▶ _Data for this exercise_:
┄┄┄┄┄┄┄┄┄┄
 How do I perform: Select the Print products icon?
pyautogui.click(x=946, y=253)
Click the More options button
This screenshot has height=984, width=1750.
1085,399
┄┄┄┄┄┄┄┄┄┄
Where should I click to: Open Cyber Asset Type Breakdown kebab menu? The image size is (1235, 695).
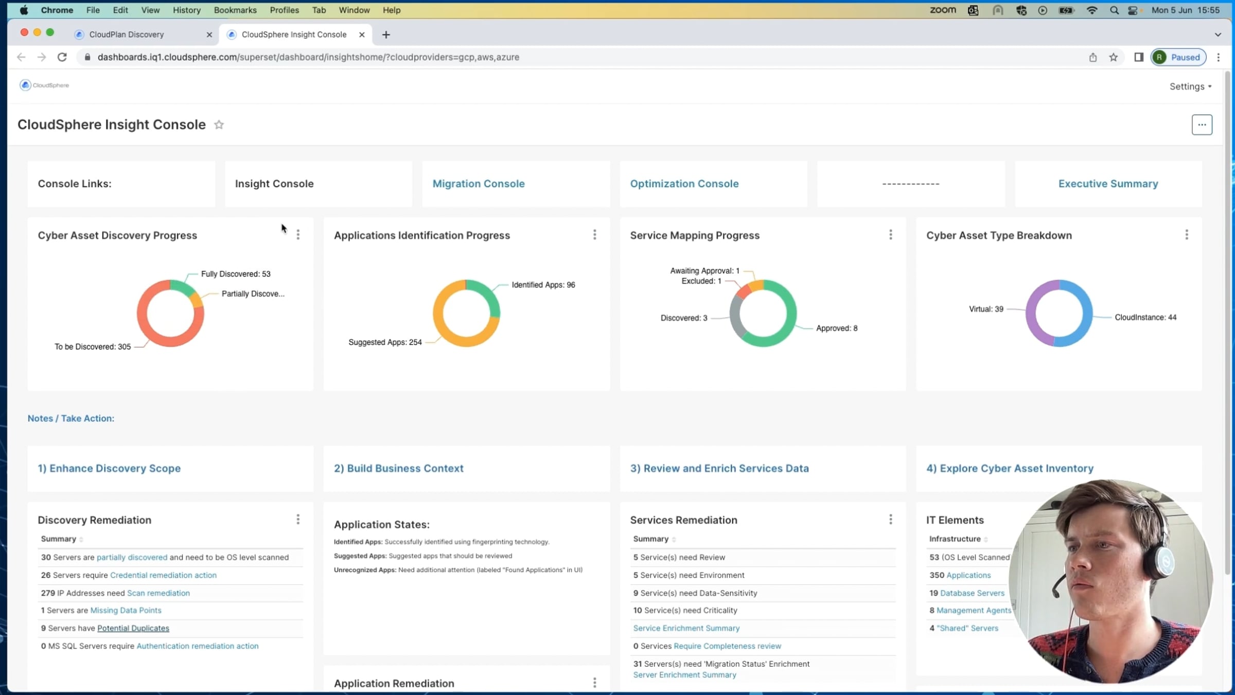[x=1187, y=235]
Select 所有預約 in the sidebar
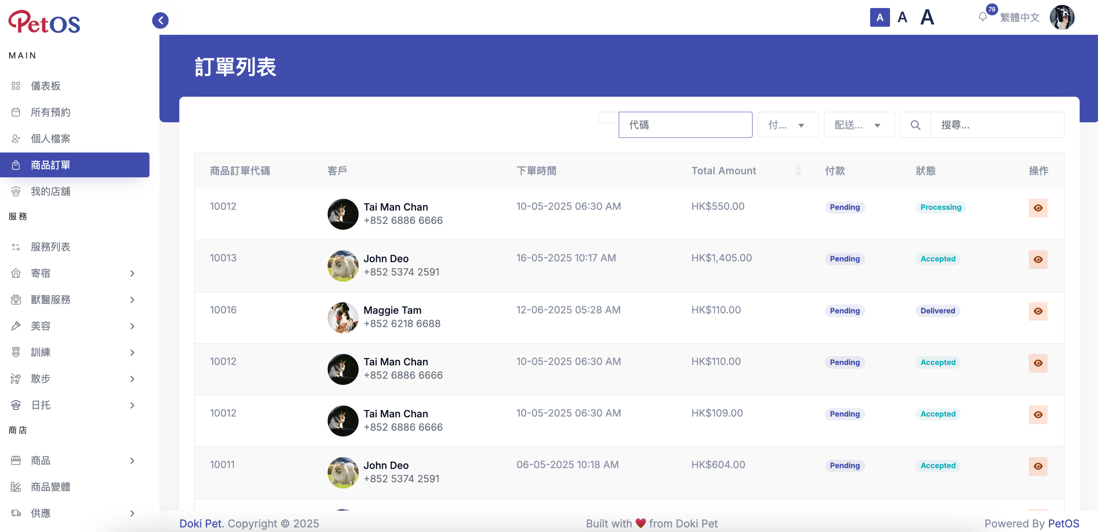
┄┄┄┄┄┄┄┄┄┄
▶ _What to work on_:
Going by the data above, the answer is exactly the lines from the one holding "Where should I" to the one holding "Select 所有預約 in the sidebar", both kept, with the pictures left out.

▶ _Worked solution_:
Where should I click to: Open Cyber Asset Type Breakdown kebab menu? The image size is (1235, 695).
[x=1187, y=235]
Select 所有預約 in the sidebar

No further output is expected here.